A personalized mRNA vaccine for pancreatic cancer kept nearly 90% of responding patients alive four to six years after treatment, according to follow-up data from a phase 1 trial at Memorial Sloan Kettering Cancer Center. Pancreatic cancer is one of the deadliest forms of cancer, with a five-year survival rate of just 13%. The results were presented at the American Association for Cancer Research’s annual meeting.
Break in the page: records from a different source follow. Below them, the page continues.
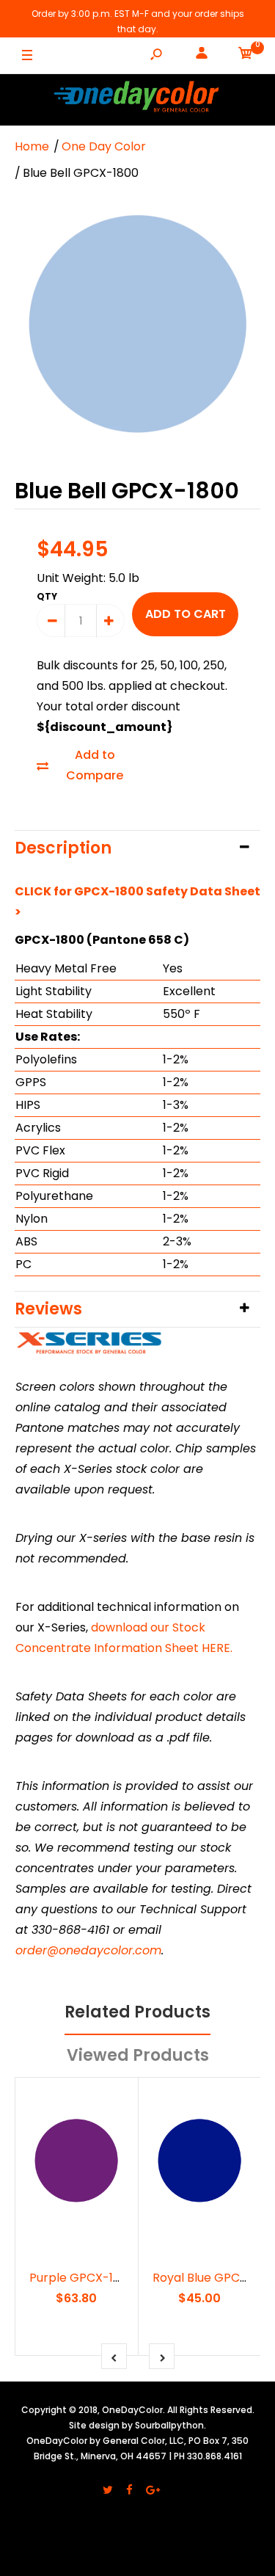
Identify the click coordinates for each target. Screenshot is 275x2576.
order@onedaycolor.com (88, 1950)
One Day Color (104, 146)
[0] (245, 56)
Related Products (137, 2012)
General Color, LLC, (144, 2440)
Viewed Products (138, 2055)
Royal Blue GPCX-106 (212, 2277)
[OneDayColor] (138, 99)
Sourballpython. (170, 2425)
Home (32, 146)
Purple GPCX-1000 (82, 2277)
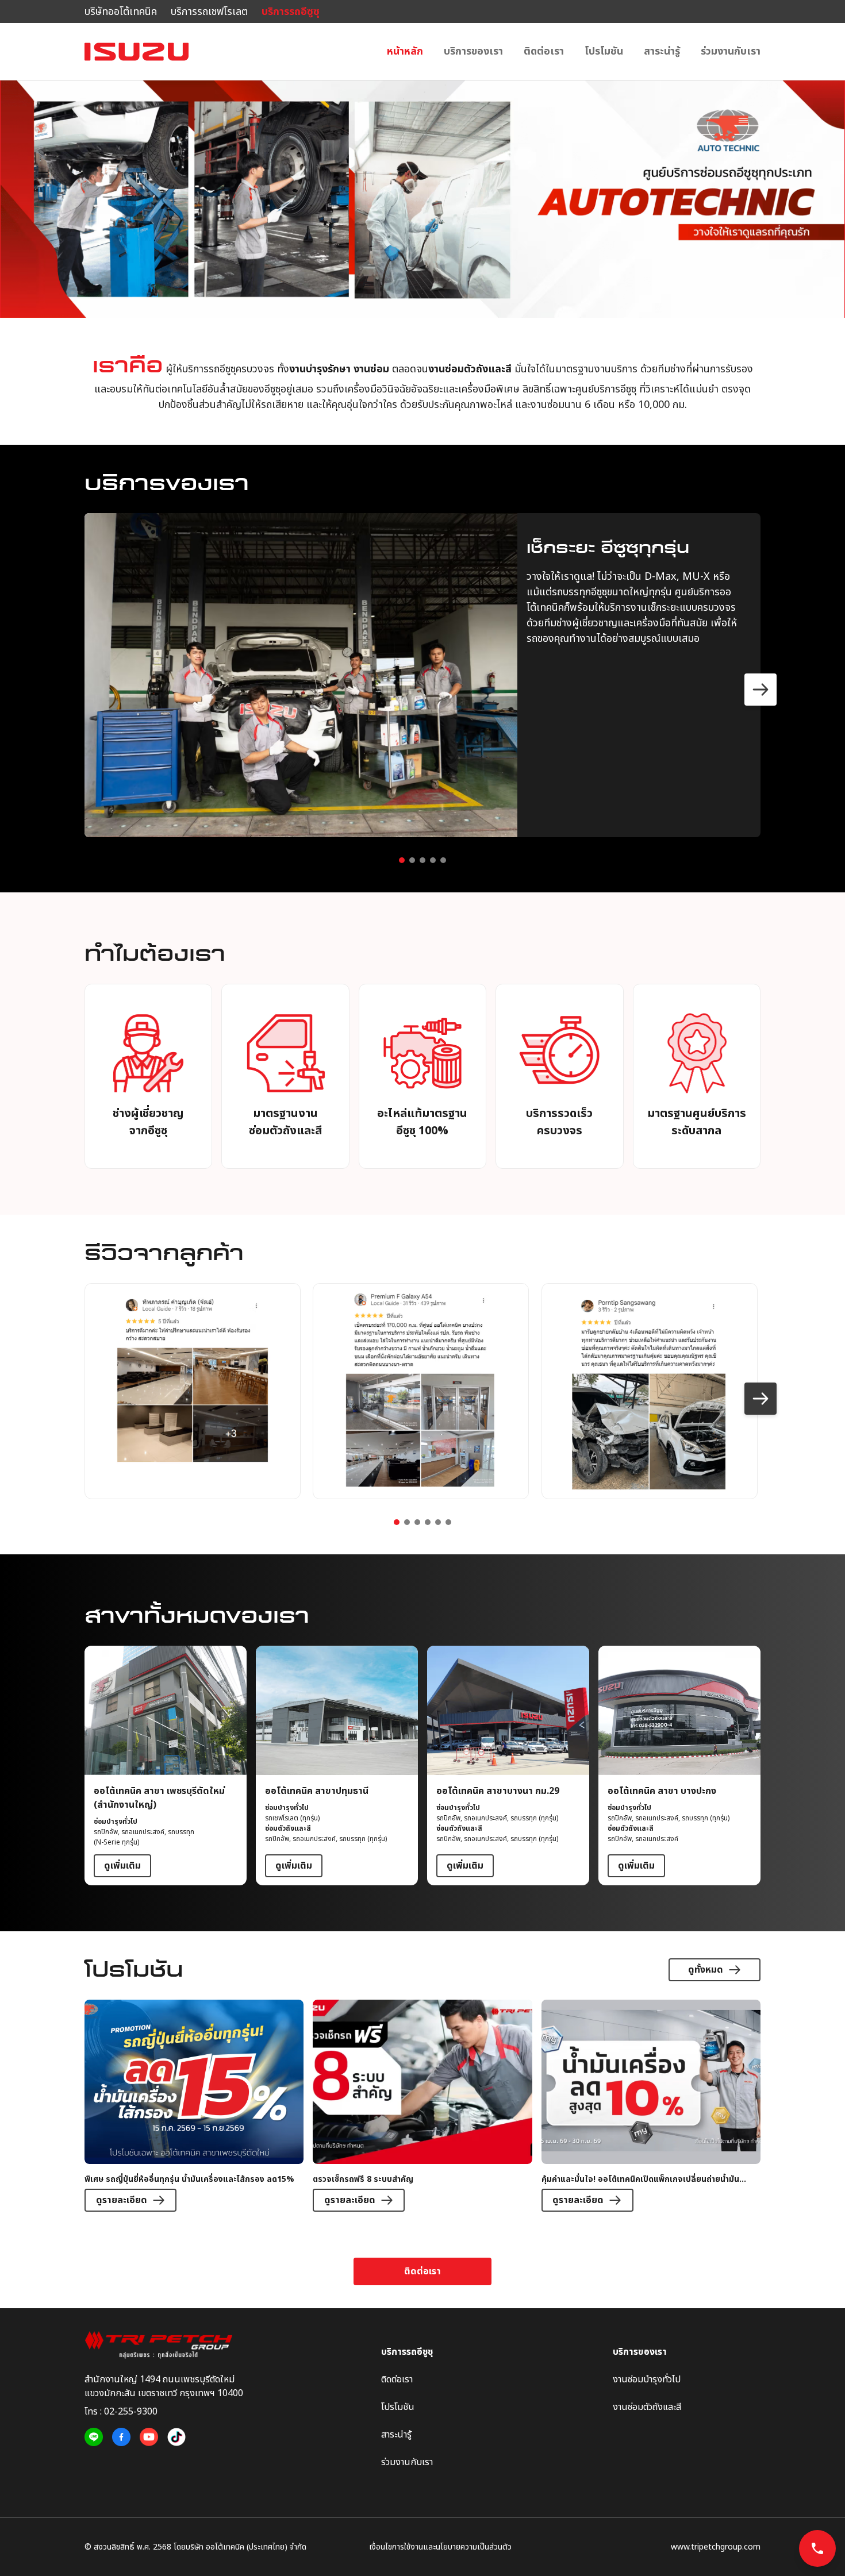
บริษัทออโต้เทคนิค (120, 12)
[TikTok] (176, 2437)
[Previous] (84, 689)
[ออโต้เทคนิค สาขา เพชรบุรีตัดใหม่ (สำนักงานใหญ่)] (165, 1766)
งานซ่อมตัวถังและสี (647, 2407)
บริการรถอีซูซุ (291, 12)
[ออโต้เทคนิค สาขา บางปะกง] (679, 1766)
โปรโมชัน (604, 51)
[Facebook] (121, 2437)
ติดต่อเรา (544, 51)
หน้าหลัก (405, 51)
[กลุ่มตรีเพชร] (163, 2345)
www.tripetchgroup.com (715, 2547)
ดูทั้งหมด (705, 1970)
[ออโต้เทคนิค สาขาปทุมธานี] (337, 1766)
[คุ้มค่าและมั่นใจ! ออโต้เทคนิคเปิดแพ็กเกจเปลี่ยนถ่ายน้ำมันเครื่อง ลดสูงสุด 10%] (650, 2106)
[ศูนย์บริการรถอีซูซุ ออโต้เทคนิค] (136, 51)
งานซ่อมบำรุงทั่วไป (647, 2379)
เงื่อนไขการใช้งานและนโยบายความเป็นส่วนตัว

Of the 16 patients who received the individualized vaccine after surgery, 8 showed a strong immune response. Of those 8, 7 were still alive years later. (Among the 8 who did not respond, only 2 survived, with a median survival of 3.4 years.)
The vaccine, called autogene cevumeran, uses mRNA—the same platform used in several COVID vaccines—to instruct the patient’s cells to produce proteins unique to that individual’s tumor. Each vaccine is custom-built: Tumor tissue is genetically sequenced to identify up to 20 mutations most likely to trigger an immune response, and the vaccine is manufactured to target them. The immune system then learns to recognize and attack cancer cells carrying those mutations.
Principal investigator Dr. Vinod Balachandran, MD, said the research began a decade ago with a simple question: Why do a small number of pancreatic cancer patients survive when most do not? The answer was that survivors’ tumors contained neoantigens that “uncloaked” the cancer to the immune system’s T cells. The vaccine is designed to replicate that effect.
A phase 2 trial is now underway at MSK and other sites worldwide. MSK is also building in-house mRNA vaccine-manufacturing capacity to expand access beyond what pharmaceutical company-sponsored trials can provide—a significant step toward making personalized cancer treatments broadly available.
The results are a vivid reminder of mRNA’s potential—a point sharpened by the news, reported separately on April 23, that RFK Jr.’s Department of Health and Human Services suppressed a CDC study demonstrating COVID vaccine effectiveness.